--- START ---
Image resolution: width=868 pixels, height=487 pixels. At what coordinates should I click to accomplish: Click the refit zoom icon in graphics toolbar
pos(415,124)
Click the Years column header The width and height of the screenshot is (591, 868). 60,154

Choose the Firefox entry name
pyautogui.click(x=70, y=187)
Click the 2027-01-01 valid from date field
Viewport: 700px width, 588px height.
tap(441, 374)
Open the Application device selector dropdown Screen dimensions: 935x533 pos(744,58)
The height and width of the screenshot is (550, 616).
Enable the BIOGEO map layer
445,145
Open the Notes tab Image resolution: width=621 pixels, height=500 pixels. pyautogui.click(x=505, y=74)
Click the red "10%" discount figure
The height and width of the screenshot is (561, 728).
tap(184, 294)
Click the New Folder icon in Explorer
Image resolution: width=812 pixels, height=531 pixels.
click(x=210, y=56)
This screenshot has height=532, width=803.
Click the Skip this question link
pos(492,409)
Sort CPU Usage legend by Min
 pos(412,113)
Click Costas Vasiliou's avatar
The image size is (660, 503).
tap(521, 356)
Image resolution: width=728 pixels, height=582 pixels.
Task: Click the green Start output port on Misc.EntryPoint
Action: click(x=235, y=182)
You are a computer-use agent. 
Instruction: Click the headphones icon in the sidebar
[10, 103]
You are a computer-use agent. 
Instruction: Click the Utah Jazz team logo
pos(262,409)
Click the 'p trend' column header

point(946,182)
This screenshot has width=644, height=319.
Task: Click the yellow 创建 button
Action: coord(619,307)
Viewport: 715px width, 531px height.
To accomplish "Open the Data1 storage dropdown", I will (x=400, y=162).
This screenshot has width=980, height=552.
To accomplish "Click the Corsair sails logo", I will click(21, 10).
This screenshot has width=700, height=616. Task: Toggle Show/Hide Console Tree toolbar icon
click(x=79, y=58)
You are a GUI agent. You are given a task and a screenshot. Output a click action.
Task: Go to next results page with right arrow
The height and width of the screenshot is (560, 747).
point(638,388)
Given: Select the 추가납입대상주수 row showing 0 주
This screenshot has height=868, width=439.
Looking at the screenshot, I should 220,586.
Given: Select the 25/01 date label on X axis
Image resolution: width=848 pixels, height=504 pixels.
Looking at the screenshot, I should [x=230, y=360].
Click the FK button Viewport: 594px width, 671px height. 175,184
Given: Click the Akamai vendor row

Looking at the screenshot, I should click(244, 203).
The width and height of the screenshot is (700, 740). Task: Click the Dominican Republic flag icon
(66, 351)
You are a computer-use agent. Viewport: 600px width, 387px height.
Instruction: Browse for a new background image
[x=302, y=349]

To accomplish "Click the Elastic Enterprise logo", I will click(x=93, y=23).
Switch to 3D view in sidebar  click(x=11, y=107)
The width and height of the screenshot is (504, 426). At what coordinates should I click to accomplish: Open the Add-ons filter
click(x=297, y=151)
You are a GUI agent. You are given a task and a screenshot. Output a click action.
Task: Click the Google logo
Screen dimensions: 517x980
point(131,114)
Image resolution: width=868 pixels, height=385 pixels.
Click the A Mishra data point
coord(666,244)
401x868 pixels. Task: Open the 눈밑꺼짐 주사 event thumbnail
--- END ---
_Task to carry out_
In the data above, find each line where the string "dropdown" appears, then copy it.

_Written solution_
Open the Application device selector dropdown Screen dimensions: 935x533 pos(744,58)
To accomplish "Open the Data1 storage dropdown", I will (x=400, y=162).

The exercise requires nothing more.